Materials and data sources
The proposed strategy for detecting high-order directional DDI effects on ADEs was applied to a publicly available database, the FDA Adverse Event Reporting System (FAERS: https://open.fda.gov/data/faers/). Specifically, we apply our method on the myopathy event using ADE reporting records from FAERS, to investigate the directional effects of high-order DDI on myopathy.

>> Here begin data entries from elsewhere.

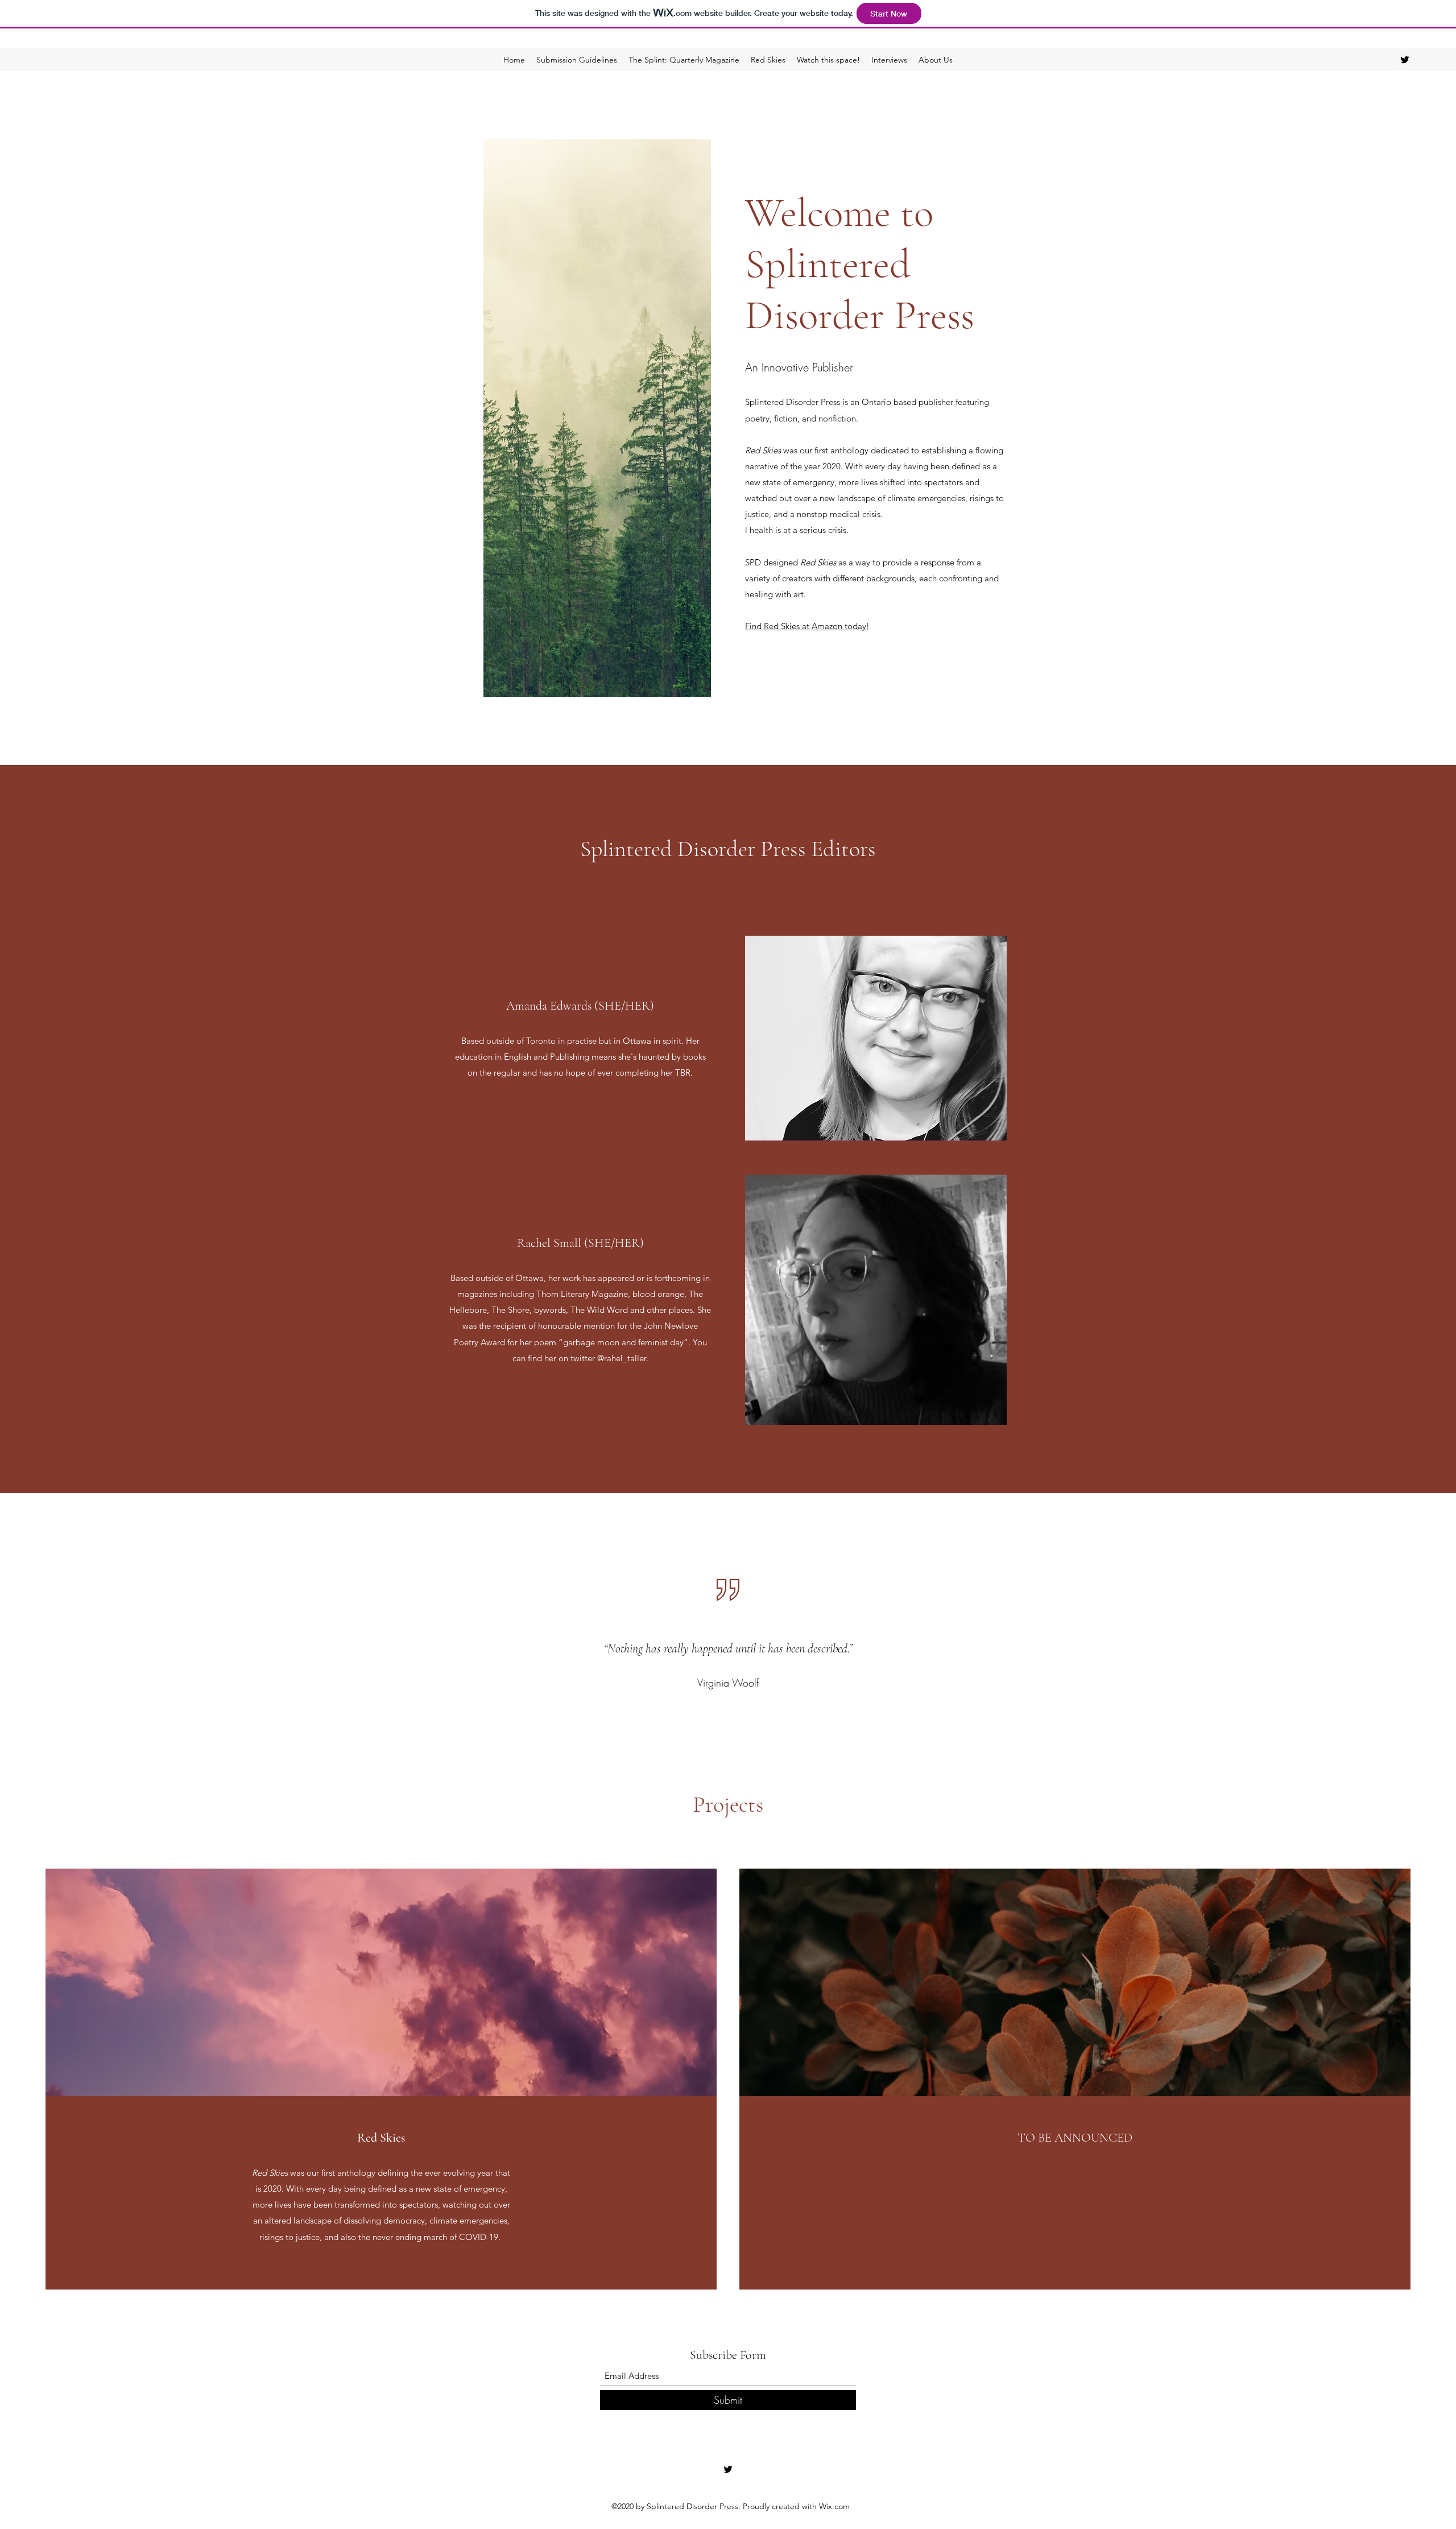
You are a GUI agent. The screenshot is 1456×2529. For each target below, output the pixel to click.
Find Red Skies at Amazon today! (807, 626)
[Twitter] (1404, 59)
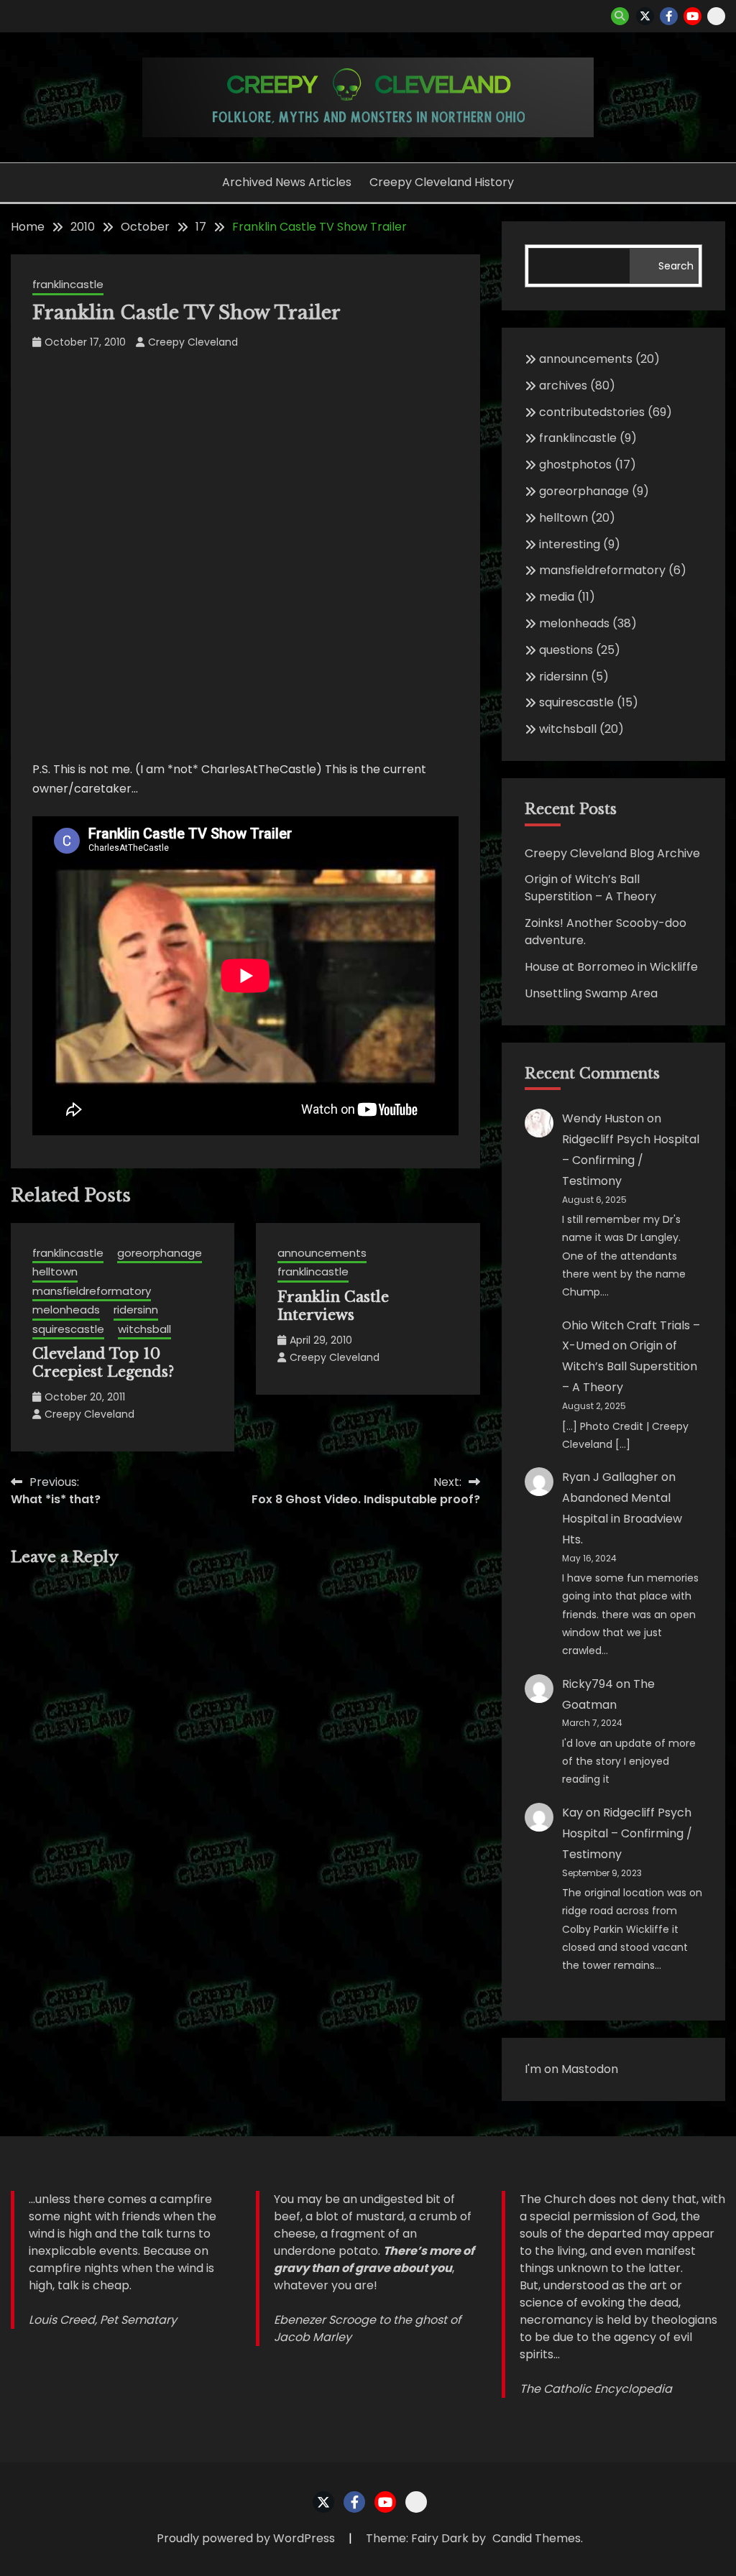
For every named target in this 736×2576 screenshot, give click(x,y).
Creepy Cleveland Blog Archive (612, 853)
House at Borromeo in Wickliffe (611, 967)
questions (566, 650)
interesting (569, 544)
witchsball (144, 1329)
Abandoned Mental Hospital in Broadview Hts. (622, 1519)
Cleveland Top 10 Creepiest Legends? (103, 1362)
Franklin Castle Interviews (333, 1306)
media (556, 596)
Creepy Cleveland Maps (716, 16)
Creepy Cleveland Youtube (693, 16)
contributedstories (592, 412)
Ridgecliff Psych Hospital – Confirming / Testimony (630, 1160)
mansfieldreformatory (91, 1290)
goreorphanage (159, 1252)
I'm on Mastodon (571, 2069)
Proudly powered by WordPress (247, 2538)
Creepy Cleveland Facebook (669, 16)
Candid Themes (536, 2538)
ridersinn (136, 1309)
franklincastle (68, 284)
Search (676, 266)
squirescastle (68, 1329)
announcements (322, 1252)
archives (563, 385)
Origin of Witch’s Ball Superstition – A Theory (590, 888)
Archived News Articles (286, 182)
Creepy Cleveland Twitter (645, 16)
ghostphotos (575, 464)
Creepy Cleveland (193, 342)
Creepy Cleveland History (441, 182)
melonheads (66, 1309)
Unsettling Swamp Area (591, 993)
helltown (55, 1271)
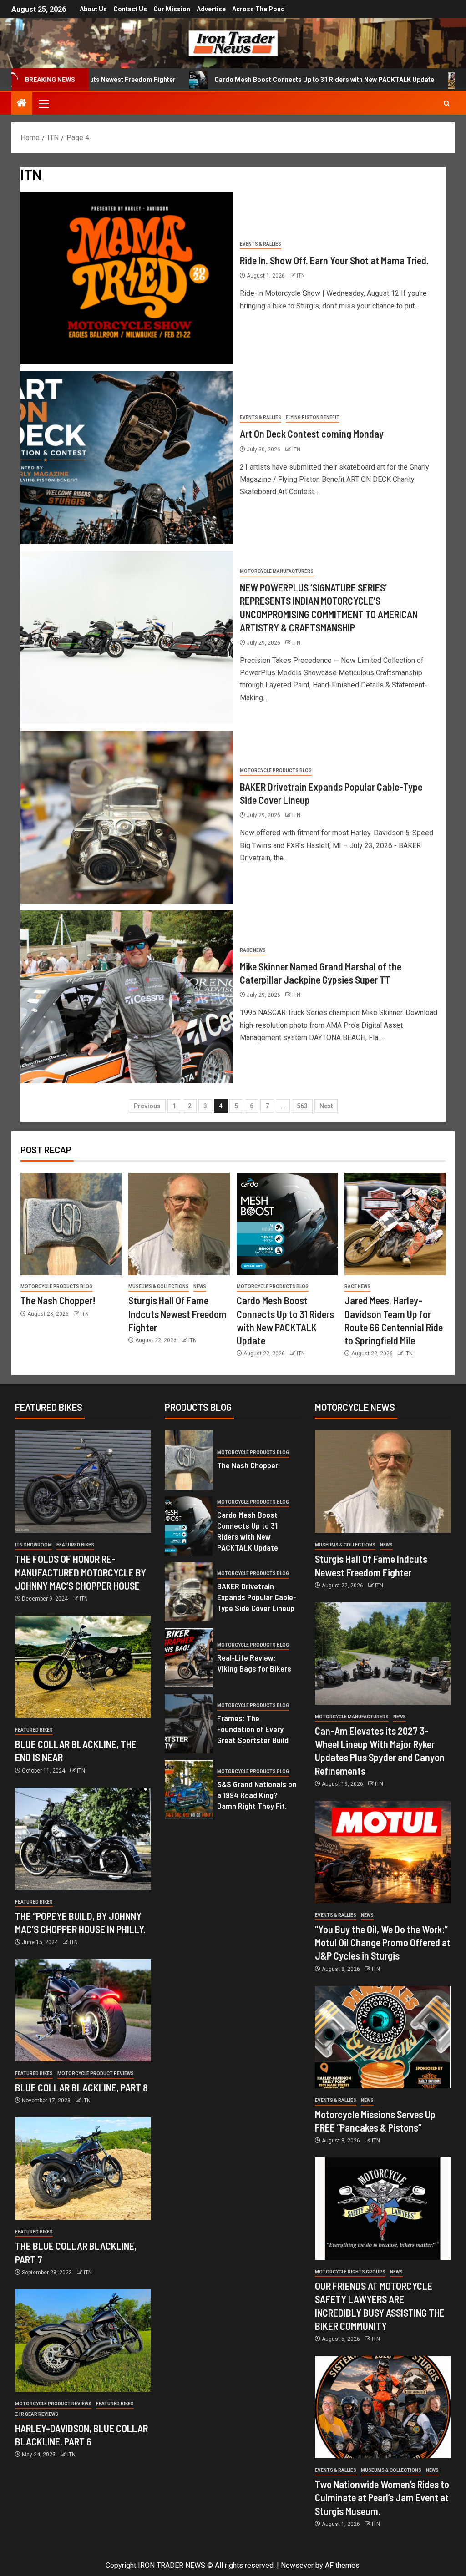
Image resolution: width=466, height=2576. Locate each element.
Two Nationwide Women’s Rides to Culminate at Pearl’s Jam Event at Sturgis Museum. (382, 2497)
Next (326, 1106)
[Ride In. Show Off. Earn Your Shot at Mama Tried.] (126, 278)
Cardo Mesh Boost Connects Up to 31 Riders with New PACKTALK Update (240, 79)
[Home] (22, 103)
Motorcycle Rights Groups (350, 2271)
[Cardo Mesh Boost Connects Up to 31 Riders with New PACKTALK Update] (287, 1224)
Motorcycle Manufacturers (277, 571)
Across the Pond (258, 9)
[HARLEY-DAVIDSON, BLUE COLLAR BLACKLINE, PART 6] (83, 2340)
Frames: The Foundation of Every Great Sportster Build (253, 1729)
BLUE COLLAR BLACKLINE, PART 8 (81, 2087)
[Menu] (43, 103)
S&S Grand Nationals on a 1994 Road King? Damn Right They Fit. (256, 1795)
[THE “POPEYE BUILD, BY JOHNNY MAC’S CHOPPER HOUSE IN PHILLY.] (83, 1839)
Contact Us (130, 9)
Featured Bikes (75, 1544)
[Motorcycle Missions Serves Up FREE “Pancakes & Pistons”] (383, 2037)
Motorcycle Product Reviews (95, 2073)
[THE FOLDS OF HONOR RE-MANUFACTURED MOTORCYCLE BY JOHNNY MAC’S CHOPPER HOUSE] (83, 1481)
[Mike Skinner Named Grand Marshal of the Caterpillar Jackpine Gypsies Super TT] (126, 996)
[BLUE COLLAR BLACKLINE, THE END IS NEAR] (83, 1667)
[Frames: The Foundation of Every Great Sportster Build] (189, 1723)
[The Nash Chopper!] (71, 1224)
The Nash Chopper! (58, 1300)
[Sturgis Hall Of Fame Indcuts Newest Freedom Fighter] (178, 1224)
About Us (93, 9)
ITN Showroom (33, 1544)
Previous (147, 1106)
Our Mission (171, 9)
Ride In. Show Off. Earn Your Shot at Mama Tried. (334, 260)
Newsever (297, 2565)
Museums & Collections (158, 1286)
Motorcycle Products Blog (276, 770)
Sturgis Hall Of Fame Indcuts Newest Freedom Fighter (177, 1313)
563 (302, 1106)
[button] (43, 103)
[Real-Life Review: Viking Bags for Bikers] (189, 1657)
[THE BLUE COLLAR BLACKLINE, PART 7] (83, 2168)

Myopathy is a relatively frequent (around 3.64% in our dataset) and clinically important ADE, and has been listed as a side effect of more than 80 FDA approved drugs. Given its high frequency and close and complex associations of myopathy with drugs, it is appropriate to use myopathy-related events as testbed for investigating the performance of directional effects of high-order DDIs. Below, we describe the data preprocessing and present the summary statistics of the FAERS dataset we used in this study.
FAERS database
The data used for this analysis included reports from FAERS collected between Q1 2004 and Q3 2012. The FAERS is a database that contains information on adverse event and medication error reports submitted to FDA. Reports were obtained from the FAERS database, and preprocessed as described in [7]. Briefly, the most recent reports from each individual were extracted and organized as a list of records, where each record consisted of an ADE and corresponding administered drugs.
Myopathy-related case-control dataset
As this analysis focused on the myopathy-related ADE, we firstly derived ADEs grouped under “myopathy”. And then we assembled a case-control dataset by labeling record as “case” if the ADE was in “myopathy” group, and otherwise labeling record as “control”. To avoid the confusion between causal effect and bystander effect, we included only drugs with primary or secondary suspects, while removing the drugs that were concomitant or interacting. We use T to denote the set of all the records from the FAERS database, and use Tm and Tnm to denote the sets of case and control records, respectively. Finally, totally |T|=4,077,447 records were analyzed, including |Tm|=136,860 cases and |Tnm|=3,940,587 controls, and totally 1,763 unique FDA approved drugs (see Fig. 1a-b).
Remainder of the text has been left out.